代わりの人

増田朋美

代わりの人

暑い日であった。それにしても一雨来てほしいものであるが、そんなことはサラサラないとでもいいたげに、暑い日々が続いている。こんな暑い日なので外出するにもままならず、その日も蘭は、エアコンの効いた部屋の中で、のんびりと本を読んでいるところだった。のだが、

「おーい蘭。ちょっと風呂を貸してくれ。もうずっと風呂に入ってないから、暑くてたまらんのだ。」

と言いながらやってきたのは、華岡であった。どうも蘭は、この明るすぎる性格の警視が苦手であった。

「どうしたんだよ。」

蘭がそういう前に、華岡はどんどん蘭の家の風呂場に行ってしまった。

「ああ家の風呂に比べると、車椅子のやつの風呂ってのは、広くていいなあ。じゃあ、入らせてもらうぜ。」

全く、華岡も困ったものだ。人の風呂を平気で使うんだから。華岡は風呂につかっている間、蘭は茶菓子を用意しながら、大きなため息をついた。華岡が風呂から出てくるのには、一時間近くかかった。

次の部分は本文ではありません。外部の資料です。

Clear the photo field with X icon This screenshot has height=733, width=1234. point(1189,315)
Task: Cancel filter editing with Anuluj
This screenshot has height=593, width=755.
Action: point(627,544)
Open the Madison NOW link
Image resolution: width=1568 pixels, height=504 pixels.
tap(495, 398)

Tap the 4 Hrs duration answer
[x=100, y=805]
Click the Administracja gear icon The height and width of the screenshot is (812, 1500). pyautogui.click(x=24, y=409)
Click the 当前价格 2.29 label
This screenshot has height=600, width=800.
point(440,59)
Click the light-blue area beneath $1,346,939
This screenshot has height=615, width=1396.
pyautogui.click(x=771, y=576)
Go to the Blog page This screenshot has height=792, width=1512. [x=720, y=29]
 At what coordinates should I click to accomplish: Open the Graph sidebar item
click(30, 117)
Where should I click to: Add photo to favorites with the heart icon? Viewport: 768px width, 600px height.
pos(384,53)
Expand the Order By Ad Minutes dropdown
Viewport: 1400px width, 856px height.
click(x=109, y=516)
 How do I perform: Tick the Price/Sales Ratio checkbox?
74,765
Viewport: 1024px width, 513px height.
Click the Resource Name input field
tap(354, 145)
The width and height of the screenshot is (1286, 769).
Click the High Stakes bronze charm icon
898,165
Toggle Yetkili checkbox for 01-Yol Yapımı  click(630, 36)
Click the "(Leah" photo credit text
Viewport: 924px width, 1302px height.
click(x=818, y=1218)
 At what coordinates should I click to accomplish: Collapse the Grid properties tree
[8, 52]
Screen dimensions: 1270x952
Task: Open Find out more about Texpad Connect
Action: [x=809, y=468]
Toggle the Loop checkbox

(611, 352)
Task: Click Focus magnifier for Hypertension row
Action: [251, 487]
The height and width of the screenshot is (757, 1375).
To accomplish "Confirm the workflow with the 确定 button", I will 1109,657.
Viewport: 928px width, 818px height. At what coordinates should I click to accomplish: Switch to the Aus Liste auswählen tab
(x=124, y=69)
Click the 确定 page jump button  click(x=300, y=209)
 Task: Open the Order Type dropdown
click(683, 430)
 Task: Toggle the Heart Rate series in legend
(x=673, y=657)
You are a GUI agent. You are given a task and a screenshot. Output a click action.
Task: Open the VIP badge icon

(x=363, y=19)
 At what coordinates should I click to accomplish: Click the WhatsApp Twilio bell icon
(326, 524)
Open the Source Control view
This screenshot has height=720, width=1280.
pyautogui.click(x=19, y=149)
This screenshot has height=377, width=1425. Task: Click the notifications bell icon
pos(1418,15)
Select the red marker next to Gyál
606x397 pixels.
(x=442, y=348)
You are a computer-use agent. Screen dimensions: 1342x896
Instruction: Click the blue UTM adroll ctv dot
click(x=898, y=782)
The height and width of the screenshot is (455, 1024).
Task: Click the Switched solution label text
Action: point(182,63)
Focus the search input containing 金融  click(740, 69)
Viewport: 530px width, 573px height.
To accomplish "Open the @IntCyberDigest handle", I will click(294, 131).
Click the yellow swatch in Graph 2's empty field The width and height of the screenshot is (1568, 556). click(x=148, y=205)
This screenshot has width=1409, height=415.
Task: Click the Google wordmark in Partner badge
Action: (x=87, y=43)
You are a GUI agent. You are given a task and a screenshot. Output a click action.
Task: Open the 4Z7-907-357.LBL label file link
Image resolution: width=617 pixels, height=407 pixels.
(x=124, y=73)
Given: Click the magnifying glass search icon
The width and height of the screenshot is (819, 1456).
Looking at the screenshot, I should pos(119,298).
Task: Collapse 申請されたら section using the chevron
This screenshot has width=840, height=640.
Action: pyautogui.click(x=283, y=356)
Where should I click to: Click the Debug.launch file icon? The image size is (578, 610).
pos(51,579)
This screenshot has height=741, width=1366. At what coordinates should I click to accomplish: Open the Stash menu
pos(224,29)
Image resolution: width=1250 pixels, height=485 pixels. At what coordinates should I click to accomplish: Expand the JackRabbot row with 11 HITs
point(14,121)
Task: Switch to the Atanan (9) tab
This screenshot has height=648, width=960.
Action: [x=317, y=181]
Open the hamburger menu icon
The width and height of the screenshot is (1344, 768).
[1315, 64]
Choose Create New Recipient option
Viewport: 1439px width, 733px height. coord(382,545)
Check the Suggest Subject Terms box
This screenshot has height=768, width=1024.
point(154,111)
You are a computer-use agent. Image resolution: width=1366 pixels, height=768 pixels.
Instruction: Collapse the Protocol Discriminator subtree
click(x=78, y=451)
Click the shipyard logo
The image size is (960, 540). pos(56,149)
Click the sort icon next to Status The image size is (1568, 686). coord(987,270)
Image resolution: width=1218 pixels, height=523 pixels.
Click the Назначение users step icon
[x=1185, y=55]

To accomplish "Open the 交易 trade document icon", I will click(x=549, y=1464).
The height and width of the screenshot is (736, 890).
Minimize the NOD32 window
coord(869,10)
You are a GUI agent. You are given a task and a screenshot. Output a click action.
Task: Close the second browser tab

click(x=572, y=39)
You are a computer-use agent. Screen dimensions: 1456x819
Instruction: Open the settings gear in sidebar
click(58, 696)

「それにしても、今日はどうしたの?なにか又事件があったのか?」

髪を拭きながら、戻ってきた華岡に蘭は言った。

「俺が来たからには、殺人事件の捜査に決まってるでしょ。あのな、お前、菅原絹代という女性を知っているな。知らないとは言わせないよ。お前に、背中に菊の花を入れて貰ったと言ってたからな。」

華岡はすぐに蘭に返した。

「ああ、菅原絹代さんは確かに僕のところに来ているよ。彼女がどうかしたのか?」

「実はな、菅原絹代を被疑者として取り調べているんだが、彼女、俺達のことをまるで信用しないらしく、一度も喋ろうとしないんだ。だから、お前だったら、話をしてくれるんじゃないかなと思って。」

華岡がそう言うと、

「被疑者って、何の被疑者なんだよ。」

蘭は思わず言った。

「もちろん殺人事件さ。蘭、お前は知らないのかい?テレビや新聞でも話題になっているのだが?」

「ごめん。新聞は読まないし、テレビは壊れたままにしていて、新しいのを買いに行く暇が無いんだよ。」

蘭がそう言うと、華岡はため息をついた。

「まあ事件の概要を話すとだな。吉永高校近くの道路で、高野という男性教師が、刃物で滅多刺しになって発見された。凶器は見つかっていないが、遺体に、10箇所以上刺し傷があったことから、犯人は、明確な殺意があったと睨んでいる。それで、吉永高校近くの刃物屋に聞き込みを入れたところ、若い女が、包丁を買いに来たという証言が得られて、似顔絵などから菅原絹代と断定された。彼女に話を聞こうと試みたが、全く何も喋らないので、俺達は困っているわけだ。お前だったらなにか知っているんじゃないかと思ったんだが、、、。」

「そうなんだね。そんな事件があったなんて知らなかったよ。本当に菅原さんの起こした事件なのだろうか?」

蘭は、華岡の話に、そういったのであるが、

「まあ、少なくとも、刃物屋を、菅原絹代が訪れたのは、間違いない。そこから俺達は、犯人だと思っているんだが、とにかく何も話をしないんだ。一言も口を聞こうとしない。そういうわけなので、犯行の動機などもさっぱりわからず、俺達は、迷宮入りしている。」

と、華岡は言った。

「それで僕に何をしろと言うんだよ。」

蘭が思わずいうと、

「だから、俺達は困ってるんだから、お前も手伝ってくれ。お前は少なくとも、菅原絹代の背中に、菊の花を入れたんだろ。それなら、お前の言う通り、刺青師は、客がどうしても気持ちを切り替えられないのを、手助けするのが仕事だって、いつも言ってたじゃないか。そうなると、人生のおっきなターニング・ポイントになると思うぞ。だから、お前も俺達の捜査に協力してくれないか。な、頼む!」

華岡は、蘭に頭を下げるのであった。

「そうだけど、僕みたいな人が、手伝いをしていいものだろうか?」

蘭は困った顔でいうと、

「よし!じゃあ、交渉成立みたいだね。それでは、お前も手伝ってくれ。俺達ではできないこともあるって、ちゃんとわかってるから、俺もちゃんと、お前の指示も受けるよ。」

華岡は、急いで言った。

「とりあえず、彼女、菅原絹代に合わせろよ。」

蘭がそういったたため、華岡は蘭をパトカーに乗せ、富士警察署まで連れて行った。車椅子の蘭に、警察署の入口をくぐるのは難しかった。華岡に手伝って貰って、富士警察署へ入らせて貰ったのであるが、入口を突破して、接見室に連れて行ってもらうためには、かなり時間がかかった。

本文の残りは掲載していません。